» Records provided
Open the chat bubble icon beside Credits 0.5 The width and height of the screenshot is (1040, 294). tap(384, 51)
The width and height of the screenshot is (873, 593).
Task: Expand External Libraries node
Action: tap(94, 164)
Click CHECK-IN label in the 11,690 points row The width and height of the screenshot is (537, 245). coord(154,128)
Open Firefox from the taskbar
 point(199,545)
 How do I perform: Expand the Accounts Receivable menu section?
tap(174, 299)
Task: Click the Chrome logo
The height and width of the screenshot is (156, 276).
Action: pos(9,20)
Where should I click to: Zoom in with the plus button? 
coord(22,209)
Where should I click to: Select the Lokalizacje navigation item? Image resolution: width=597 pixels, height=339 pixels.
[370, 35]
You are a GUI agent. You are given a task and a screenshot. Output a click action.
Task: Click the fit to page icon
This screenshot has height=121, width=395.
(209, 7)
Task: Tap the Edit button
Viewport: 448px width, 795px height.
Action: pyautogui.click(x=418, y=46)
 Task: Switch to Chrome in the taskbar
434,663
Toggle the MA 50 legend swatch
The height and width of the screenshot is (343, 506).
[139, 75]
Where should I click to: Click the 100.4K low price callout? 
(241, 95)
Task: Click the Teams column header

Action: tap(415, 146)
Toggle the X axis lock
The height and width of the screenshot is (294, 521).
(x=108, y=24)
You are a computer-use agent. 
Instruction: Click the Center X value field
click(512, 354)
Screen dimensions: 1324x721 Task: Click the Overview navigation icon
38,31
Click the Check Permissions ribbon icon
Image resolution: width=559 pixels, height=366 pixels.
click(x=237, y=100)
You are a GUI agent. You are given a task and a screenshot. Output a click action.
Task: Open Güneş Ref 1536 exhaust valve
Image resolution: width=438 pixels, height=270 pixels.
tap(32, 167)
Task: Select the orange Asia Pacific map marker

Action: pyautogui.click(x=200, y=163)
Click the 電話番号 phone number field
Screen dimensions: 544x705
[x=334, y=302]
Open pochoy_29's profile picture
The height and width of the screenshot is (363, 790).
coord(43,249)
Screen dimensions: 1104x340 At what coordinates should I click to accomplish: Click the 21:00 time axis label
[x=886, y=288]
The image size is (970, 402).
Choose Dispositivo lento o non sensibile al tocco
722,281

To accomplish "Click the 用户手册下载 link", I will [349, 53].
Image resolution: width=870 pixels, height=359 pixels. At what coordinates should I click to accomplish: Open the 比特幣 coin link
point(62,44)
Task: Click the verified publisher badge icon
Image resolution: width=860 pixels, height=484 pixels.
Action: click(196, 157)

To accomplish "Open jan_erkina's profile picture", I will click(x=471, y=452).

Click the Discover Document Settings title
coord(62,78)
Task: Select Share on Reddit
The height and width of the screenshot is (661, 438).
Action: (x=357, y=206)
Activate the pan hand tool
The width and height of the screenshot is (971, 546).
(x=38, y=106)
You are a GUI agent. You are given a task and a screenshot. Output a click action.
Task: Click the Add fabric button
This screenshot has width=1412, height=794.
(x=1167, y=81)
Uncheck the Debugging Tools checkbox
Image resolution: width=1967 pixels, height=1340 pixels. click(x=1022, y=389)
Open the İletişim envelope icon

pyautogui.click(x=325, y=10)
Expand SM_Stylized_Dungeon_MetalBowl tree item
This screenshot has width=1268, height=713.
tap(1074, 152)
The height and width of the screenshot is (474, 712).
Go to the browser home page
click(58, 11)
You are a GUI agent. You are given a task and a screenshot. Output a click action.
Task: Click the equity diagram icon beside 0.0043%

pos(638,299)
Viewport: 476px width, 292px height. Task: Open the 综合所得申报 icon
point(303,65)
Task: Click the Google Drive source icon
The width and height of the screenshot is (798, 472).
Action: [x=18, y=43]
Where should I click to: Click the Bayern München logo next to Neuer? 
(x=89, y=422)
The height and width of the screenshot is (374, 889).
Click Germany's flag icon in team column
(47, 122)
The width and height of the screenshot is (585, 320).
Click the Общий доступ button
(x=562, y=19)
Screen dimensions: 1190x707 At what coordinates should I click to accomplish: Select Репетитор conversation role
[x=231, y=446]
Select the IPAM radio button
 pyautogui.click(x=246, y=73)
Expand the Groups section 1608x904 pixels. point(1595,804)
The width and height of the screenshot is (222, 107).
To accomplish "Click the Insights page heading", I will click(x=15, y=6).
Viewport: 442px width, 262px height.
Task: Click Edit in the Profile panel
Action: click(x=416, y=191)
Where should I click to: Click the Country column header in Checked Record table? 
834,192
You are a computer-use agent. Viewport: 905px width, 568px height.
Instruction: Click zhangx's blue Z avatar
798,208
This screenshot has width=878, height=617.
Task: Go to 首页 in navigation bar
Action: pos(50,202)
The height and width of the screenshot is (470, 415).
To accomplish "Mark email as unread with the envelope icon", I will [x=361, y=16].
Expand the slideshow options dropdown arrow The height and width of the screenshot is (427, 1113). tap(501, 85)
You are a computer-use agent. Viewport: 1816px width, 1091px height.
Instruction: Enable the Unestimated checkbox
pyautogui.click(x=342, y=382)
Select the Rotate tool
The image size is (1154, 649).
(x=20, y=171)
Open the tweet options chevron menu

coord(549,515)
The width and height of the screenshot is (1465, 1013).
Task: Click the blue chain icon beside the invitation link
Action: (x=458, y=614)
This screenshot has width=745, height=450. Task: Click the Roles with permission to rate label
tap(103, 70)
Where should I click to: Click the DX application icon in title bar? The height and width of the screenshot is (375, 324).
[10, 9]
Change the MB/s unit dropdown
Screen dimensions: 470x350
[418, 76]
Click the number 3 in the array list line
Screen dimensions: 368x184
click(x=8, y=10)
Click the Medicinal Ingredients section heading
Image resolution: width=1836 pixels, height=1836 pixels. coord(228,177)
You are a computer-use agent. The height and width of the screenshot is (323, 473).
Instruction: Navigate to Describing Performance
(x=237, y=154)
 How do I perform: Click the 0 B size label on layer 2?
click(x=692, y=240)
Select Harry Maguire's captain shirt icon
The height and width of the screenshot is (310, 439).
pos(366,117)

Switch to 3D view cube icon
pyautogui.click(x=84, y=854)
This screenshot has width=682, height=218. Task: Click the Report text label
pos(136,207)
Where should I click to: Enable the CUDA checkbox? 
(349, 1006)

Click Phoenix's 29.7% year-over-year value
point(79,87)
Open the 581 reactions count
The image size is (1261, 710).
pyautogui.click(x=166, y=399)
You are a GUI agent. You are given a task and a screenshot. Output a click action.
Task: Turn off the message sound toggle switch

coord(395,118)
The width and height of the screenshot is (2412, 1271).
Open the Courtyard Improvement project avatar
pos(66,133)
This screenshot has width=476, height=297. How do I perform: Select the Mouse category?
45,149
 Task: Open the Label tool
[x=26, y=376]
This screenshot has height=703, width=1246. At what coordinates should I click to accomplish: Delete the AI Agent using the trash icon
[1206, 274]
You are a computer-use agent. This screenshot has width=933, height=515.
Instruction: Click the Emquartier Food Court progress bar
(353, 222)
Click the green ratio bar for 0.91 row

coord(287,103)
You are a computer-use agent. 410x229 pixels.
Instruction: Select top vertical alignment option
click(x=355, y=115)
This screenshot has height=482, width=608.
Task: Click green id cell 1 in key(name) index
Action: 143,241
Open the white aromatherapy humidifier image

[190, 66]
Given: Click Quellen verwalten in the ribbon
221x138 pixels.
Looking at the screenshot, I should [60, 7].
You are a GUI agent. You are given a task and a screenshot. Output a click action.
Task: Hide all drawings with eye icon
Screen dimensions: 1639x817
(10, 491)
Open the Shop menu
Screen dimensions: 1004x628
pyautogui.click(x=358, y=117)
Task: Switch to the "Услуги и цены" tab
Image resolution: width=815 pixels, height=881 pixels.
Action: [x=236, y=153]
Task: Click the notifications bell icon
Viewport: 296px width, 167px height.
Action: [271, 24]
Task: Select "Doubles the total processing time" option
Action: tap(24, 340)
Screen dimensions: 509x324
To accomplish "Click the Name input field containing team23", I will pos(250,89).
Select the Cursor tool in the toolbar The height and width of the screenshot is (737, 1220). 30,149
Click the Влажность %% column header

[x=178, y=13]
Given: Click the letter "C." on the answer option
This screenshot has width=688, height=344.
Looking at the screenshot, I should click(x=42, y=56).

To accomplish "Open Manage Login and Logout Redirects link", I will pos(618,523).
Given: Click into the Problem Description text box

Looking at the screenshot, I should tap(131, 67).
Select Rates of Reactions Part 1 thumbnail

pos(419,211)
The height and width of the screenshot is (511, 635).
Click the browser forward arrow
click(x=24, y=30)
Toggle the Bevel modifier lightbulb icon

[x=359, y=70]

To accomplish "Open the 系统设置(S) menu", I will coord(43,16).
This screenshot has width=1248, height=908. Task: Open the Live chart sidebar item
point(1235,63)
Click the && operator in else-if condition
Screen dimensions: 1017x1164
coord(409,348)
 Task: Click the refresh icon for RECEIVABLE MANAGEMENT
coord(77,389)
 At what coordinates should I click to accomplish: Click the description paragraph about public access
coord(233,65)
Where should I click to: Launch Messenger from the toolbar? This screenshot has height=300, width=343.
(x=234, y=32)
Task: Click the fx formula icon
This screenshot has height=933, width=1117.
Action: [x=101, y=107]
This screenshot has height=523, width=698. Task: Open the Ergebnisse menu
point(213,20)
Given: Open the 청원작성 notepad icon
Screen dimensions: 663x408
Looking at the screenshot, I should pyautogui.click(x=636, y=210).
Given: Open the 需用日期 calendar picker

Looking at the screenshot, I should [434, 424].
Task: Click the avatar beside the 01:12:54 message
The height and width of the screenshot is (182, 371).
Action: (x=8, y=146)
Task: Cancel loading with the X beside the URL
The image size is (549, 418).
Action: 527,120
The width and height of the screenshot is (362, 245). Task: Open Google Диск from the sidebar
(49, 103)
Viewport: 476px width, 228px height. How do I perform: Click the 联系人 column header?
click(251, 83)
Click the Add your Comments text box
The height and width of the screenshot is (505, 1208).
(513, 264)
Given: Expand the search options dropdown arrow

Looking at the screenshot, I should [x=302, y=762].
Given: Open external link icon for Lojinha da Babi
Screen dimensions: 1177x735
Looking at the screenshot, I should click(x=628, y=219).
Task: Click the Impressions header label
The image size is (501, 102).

» Problem requirements
Please copy the items above exactly, from the line with "Given: Click the" to the line with "pos(419,211)".

» Written response
Given: Click the letter "C." on the answer option
This screenshot has width=688, height=344.
Looking at the screenshot, I should click(x=42, y=56).

To accomplish "Open Manage Login and Logout Redirects link", I will pos(618,523).
Given: Click into the Problem Description text box

Looking at the screenshot, I should tap(131, 67).
Select Rates of Reactions Part 1 thumbnail

pos(419,211)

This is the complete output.